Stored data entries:
----

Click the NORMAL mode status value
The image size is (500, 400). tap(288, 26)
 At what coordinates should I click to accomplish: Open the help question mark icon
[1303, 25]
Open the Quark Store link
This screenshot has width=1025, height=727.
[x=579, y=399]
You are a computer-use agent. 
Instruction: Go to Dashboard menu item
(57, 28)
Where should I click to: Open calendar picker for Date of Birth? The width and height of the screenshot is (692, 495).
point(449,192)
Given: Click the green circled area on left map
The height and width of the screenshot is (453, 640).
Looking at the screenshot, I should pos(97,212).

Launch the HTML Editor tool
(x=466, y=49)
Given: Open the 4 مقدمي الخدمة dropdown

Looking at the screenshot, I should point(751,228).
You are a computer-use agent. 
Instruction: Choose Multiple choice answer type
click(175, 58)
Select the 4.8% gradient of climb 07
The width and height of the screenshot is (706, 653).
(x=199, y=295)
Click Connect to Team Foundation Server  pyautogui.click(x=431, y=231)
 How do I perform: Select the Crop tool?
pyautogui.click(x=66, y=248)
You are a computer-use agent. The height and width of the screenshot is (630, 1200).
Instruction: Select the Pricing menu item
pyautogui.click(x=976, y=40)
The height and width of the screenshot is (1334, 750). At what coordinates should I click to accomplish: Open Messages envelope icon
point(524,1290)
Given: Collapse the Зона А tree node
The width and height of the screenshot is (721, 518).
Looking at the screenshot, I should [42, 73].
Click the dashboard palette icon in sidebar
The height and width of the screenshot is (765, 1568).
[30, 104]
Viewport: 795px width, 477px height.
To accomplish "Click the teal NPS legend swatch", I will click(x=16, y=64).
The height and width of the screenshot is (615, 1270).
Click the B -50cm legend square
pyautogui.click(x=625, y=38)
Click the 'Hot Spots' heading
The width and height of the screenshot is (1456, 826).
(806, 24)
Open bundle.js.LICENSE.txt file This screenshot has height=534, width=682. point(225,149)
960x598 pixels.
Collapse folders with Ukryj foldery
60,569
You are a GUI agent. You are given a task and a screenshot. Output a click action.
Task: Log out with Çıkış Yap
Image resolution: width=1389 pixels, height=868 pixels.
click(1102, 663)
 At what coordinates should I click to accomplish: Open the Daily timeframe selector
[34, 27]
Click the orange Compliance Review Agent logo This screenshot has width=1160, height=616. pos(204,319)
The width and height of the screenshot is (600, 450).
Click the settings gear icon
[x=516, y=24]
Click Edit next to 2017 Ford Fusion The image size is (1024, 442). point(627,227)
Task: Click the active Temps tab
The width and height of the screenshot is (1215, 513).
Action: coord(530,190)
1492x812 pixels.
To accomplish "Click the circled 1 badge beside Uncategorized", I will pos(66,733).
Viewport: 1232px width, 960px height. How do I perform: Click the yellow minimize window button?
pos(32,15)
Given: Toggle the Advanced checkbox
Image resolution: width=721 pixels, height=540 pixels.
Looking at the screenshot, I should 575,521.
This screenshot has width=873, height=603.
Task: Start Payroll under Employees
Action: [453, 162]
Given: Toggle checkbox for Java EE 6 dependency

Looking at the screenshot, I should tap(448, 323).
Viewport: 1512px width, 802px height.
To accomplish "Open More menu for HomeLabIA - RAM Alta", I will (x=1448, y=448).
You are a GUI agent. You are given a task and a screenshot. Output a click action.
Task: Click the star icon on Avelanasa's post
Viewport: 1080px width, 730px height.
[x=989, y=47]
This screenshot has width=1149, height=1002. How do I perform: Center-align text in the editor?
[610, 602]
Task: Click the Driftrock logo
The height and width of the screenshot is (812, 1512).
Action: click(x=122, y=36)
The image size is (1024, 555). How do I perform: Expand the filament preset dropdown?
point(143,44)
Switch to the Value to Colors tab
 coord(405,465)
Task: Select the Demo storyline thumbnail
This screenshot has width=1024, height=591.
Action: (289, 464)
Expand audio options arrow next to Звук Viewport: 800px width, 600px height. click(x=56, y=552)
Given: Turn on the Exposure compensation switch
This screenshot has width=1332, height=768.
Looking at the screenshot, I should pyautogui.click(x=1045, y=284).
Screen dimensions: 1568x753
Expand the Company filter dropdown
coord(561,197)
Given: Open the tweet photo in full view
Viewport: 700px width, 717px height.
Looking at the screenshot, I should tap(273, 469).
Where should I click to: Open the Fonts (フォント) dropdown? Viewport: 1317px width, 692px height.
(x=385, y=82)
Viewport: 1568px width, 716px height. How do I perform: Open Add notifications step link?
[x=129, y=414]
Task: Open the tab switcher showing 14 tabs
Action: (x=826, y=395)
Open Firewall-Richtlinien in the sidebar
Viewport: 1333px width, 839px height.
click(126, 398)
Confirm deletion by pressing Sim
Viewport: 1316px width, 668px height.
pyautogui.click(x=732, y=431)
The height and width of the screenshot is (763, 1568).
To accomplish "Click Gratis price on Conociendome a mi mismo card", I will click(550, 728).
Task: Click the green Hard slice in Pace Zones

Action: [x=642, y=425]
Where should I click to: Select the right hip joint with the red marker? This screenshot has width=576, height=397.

----

TASK PROMPT: Retype the lines from the one containing "Viewport: 1568px width, 716px" to the last line above. Change nothing and include no others.

RESPONSE TO THIS TASK:
Viewport: 1568px width, 716px height. How do I perform: Open Add notifications step link?
[x=129, y=414]
Task: Open the tab switcher showing 14 tabs
Action: (x=826, y=395)
Open Firewall-Richtlinien in the sidebar
Viewport: 1333px width, 839px height.
click(126, 398)
Confirm deletion by pressing Sim
Viewport: 1316px width, 668px height.
pyautogui.click(x=732, y=431)
The height and width of the screenshot is (763, 1568).
To accomplish "Click Gratis price on Conociendome a mi mismo card", I will click(550, 728).
Task: Click the green Hard slice in Pace Zones

Action: [x=642, y=425]
Where should I click to: Select the right hip joint with the red marker? This screenshot has width=576, height=397.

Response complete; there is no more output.